It seems, that the taking a cognovit from the acceptor, by which execution may be had within the same time in which it might have been obtained, had no cognovit been given, will not discharge the drawer or indorser. Thus, in an action against the indorser of a bill, where the defence was, that the plaintiff had given time to the acceptor, by taking a cognovit, which
gave three weeks' time, Abbott, C. J. said, “ If this cognovit is put in and read, is that a giving time, within the meaning of the rule, because the party has brought his action against the acceptor, and by these means obtains judgment against him? Is there any decision which lays down, that if, after action brought, the party take a cognovit, that is a giving of time?

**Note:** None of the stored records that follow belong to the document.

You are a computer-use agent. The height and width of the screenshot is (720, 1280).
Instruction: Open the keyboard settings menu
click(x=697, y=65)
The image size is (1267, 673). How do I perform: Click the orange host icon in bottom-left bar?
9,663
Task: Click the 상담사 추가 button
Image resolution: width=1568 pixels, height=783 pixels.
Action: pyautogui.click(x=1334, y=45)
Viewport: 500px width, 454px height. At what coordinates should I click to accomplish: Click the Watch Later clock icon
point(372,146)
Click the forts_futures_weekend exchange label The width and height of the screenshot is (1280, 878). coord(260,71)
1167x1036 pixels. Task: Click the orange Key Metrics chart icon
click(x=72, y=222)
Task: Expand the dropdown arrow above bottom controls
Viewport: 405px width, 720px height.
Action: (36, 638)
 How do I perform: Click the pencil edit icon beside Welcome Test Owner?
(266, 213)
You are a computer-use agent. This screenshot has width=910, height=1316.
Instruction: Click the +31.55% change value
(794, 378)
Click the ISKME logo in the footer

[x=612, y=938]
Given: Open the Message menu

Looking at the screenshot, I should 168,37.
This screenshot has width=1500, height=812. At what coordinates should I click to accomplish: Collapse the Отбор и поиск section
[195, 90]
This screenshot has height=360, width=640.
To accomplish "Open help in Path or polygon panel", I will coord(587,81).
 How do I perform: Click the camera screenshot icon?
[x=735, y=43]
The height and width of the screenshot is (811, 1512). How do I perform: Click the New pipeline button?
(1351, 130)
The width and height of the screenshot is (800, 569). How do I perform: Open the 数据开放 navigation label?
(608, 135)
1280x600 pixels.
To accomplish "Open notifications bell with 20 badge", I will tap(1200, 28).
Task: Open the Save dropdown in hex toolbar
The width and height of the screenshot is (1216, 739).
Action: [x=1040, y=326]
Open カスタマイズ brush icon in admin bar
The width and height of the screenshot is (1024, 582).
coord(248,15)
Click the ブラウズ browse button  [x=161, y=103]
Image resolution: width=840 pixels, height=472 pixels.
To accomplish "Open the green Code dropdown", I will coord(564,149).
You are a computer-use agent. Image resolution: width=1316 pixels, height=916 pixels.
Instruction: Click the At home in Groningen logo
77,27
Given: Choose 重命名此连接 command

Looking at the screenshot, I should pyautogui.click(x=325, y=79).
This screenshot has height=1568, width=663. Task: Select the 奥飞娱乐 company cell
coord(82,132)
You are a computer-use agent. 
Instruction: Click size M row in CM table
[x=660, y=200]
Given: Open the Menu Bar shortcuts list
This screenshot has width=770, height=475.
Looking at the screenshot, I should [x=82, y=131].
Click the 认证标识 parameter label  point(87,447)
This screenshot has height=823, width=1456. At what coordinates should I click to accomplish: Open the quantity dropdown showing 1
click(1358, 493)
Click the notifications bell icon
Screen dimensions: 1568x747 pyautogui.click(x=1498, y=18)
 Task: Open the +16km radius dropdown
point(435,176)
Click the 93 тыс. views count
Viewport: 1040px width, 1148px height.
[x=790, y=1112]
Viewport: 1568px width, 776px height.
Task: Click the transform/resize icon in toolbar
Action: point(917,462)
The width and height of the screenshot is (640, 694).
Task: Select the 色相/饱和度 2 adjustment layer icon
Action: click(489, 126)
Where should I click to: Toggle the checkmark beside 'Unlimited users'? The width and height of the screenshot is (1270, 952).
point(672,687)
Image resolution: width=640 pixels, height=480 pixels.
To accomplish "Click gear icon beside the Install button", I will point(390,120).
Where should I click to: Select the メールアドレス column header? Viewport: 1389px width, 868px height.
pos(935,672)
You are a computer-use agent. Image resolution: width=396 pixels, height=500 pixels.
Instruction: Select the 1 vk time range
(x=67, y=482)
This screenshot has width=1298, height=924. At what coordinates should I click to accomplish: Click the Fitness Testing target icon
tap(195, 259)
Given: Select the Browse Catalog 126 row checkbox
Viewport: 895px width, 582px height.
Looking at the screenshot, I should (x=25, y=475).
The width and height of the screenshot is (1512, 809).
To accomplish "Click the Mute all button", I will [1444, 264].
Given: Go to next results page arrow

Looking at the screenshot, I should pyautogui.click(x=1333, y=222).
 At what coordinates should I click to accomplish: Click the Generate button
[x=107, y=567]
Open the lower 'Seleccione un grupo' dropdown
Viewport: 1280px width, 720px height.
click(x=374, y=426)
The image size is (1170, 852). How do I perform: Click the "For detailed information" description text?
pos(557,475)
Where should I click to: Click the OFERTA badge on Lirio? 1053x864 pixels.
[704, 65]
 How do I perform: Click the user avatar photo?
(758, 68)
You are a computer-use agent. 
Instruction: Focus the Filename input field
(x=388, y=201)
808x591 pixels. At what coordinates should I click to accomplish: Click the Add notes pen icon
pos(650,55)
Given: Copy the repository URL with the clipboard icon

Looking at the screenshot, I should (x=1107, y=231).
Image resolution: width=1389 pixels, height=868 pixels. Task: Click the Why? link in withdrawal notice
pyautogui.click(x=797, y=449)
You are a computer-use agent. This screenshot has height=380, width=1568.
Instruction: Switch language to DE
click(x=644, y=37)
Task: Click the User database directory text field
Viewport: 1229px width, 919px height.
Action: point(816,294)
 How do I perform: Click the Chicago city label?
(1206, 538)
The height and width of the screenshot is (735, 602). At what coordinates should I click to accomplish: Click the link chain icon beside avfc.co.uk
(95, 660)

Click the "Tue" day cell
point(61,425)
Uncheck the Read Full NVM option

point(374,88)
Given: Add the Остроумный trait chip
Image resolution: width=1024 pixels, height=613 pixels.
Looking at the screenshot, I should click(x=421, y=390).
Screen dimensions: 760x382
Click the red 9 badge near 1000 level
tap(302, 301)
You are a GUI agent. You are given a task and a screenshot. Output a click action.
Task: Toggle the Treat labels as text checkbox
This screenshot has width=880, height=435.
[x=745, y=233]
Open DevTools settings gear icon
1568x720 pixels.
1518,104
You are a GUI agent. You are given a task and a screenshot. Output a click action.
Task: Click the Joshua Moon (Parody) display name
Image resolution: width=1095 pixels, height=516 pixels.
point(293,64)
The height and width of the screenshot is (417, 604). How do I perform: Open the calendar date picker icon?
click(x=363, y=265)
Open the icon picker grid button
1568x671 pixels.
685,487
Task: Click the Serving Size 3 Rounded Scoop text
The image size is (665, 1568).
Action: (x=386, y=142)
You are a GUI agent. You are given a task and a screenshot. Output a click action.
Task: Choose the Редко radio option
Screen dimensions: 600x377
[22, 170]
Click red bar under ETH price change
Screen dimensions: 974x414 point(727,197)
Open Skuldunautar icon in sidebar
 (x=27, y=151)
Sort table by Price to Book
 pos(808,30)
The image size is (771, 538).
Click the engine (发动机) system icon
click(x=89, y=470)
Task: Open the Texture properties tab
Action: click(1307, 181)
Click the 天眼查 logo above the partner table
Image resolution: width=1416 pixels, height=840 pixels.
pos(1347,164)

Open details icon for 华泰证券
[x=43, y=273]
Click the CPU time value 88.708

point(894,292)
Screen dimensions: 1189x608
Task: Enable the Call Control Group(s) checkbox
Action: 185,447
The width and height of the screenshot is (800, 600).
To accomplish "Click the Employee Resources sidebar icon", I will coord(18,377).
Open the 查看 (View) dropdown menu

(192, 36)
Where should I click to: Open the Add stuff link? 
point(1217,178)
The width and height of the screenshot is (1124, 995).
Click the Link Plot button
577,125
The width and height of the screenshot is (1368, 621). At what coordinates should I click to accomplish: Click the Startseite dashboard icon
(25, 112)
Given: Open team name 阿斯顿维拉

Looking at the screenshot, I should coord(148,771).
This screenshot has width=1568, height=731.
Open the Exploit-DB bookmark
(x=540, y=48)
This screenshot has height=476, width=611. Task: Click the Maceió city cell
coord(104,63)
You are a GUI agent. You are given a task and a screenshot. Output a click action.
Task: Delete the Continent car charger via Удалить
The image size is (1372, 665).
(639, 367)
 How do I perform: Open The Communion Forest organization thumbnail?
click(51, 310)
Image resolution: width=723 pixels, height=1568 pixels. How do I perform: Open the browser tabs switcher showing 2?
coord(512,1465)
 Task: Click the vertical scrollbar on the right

As at present advised, I think this cognovit admissible in evidence without a stamp, but I am of opinion, that it is no answer to this action. The mischief of holding, that this discharged the other parties to a bill, would be infinite. Suppose the indorsee of a bill brought an action against the acceptor, who appeared and pleaded : if the indorsee did not file his replication so soon as he might do, it would be said that he gave time to the acceptor. The defence cannot be sustained.” Jay v. Warren, 1 C. & P. 532. In an action by the indorsee against the indorser of a bill, the defendant pleaded the general issue, and, at the trial, it appeared, that after the action commenced, the plaintiff, who had sued the acceptor, took from him a warrant of attorney for the debt and costs, payable by instalments. It was contended for the plaintiff, that as the warrant of attorney was taken after action brought against the acceptor, and the defeazance was to pay by instalments, all of which would become due before the time when judgment could, according to the common course, be obtained, the defendant had sustained no injury, and, that, as the matter of defence arose after action brought, it could not be received in evidence under the general issue. Abbott, C. J. received the evidence, but reserved the point. The plaintiff attempted to prove, that the defendant knew, and assented to, the taking of the warrant of attorney. Upon that point, the evidence was contradictory, and the Lord Chief Justice left it to the jury to find for the plaintiff, if they believed that the defendant concurred or assented to the taking of the warrant of attorney ; otherwise for the defendant. The jury found for the defendant, but on motion to enter a verdict for the plaintiff, the court of K. B. granted the rule, on the ground that the defence set up was not admissible under the general issue. Lee v. Levy, 4 B. & C. 390. 1 C. & P. 553. S.C.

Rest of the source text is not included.